• [WHAT IS REQUIRED]:
Rewrite the records starting with the line containing "1214x405 pixels." and continuing through the end, replacing "Start button" with "Start menu button" and leaving everything else unchanged.

=======

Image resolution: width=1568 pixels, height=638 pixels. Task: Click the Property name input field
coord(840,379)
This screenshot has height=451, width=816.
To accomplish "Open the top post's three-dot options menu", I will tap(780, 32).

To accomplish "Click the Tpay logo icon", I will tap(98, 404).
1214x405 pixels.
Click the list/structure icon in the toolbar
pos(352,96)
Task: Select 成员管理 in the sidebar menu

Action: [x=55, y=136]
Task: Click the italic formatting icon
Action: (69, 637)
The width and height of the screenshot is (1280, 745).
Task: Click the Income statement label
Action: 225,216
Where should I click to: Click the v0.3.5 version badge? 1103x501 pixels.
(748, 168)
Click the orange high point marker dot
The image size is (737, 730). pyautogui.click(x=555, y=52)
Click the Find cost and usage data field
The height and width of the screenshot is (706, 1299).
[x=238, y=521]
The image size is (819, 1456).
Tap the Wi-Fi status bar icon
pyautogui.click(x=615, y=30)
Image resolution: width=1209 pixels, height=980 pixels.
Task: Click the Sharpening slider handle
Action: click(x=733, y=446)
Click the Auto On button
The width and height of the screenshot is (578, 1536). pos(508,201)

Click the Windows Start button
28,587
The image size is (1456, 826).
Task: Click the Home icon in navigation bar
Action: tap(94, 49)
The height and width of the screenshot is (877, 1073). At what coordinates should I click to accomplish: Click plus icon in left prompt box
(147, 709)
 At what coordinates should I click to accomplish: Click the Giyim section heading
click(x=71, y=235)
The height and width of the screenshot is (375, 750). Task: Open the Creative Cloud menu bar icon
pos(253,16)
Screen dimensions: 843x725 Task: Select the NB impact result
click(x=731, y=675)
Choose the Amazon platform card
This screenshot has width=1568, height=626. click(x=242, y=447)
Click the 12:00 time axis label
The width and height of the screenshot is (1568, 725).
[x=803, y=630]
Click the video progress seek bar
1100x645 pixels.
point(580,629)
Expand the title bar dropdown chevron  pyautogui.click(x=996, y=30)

=======

• [WRITTEN ANSWER]:
1214x405 pixels.
Click the list/structure icon in the toolbar
pos(352,96)
Task: Select 成员管理 in the sidebar menu

Action: [x=55, y=136]
Task: Click the italic formatting icon
Action: (69, 637)
The width and height of the screenshot is (1280, 745).
Task: Click the Income statement label
Action: 225,216
Where should I click to: Click the v0.3.5 version badge? 1103x501 pixels.
(748, 168)
Click the orange high point marker dot
The image size is (737, 730). pyautogui.click(x=555, y=52)
Click the Find cost and usage data field
The height and width of the screenshot is (706, 1299).
[x=238, y=521]
The image size is (819, 1456).
Tap the Wi-Fi status bar icon
pyautogui.click(x=615, y=30)
Image resolution: width=1209 pixels, height=980 pixels.
Task: Click the Sharpening slider handle
Action: click(x=733, y=446)
Click the Auto On button
The width and height of the screenshot is (578, 1536). pos(508,201)

Click the Windows Start menu button
28,587
The image size is (1456, 826).
Task: Click the Home icon in navigation bar
Action: tap(94, 49)
The height and width of the screenshot is (877, 1073). At what coordinates should I click to accomplish: Click plus icon in left prompt box
(147, 709)
 At what coordinates should I click to accomplish: Click the Giyim section heading
click(x=71, y=235)
The height and width of the screenshot is (375, 750). Task: Open the Creative Cloud menu bar icon
pos(253,16)
Screen dimensions: 843x725 Task: Select the NB impact result
click(x=731, y=675)
Choose the Amazon platform card
This screenshot has width=1568, height=626. click(x=242, y=447)
Click the 12:00 time axis label
The width and height of the screenshot is (1568, 725).
[x=803, y=630]
Click the video progress seek bar
1100x645 pixels.
point(580,629)
Expand the title bar dropdown chevron  pyautogui.click(x=996, y=30)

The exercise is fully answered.